TEHRAN (Reuters) - Iran’s foreign minister said on Sunday it was too early to talk of reopening the U.S. Embassy in Tehran, as Britain restored its diplomatic mission four years after protesters ransacked the British ambassador’s residence.
British Foreign Secretary Philip Hammond attended a ceremony at the opulent 19th century building in the Iranian capital where attackers in 2011 burned Britain’s national flag, slashed portraits of British monarchs and stole goods.
Iran’s Foreign Minister Javad Zarif, asked if Tehran would now countenance a restoration of the US diplomatic mission, said the United States’ “illogical attitude” towards Iran meant the time was not ripe for a similar move with Washington.
“It seems that there needs to be a change in that kind of attitude and behavior on the part of the U.S. So the situation is different with the U.S.,” he said.

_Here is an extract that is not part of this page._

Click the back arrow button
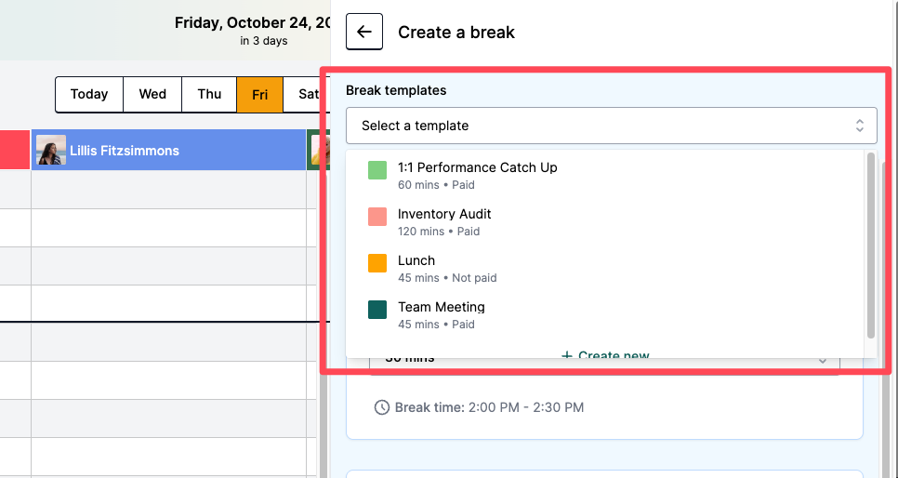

The U.S. embassy was sacked in the early days of the Islamic Revolution in 1979 by students who feared a repeat of a 1953 coup, when the CIA orchestrated the overthrow of Iran’s prime minister. The ensuing U.S. hostage crisis lasted 444 days and Washington and Tehran have yet to restore diplomatic ties.
Iran reopened its embassy in London on Sunday in a reciprocal move that followed a deal on Iran’s disputed nuclear program reached last month with six major world powers, including Britain and the United States.
U.S. President Barack Obama has promised to exercise his veto if the U.S. Congress, dominated by Republicans opposed to the deal, rejects the agreement, which would start the process of lifting a raft of sanctions which have hurt Iran’s economy.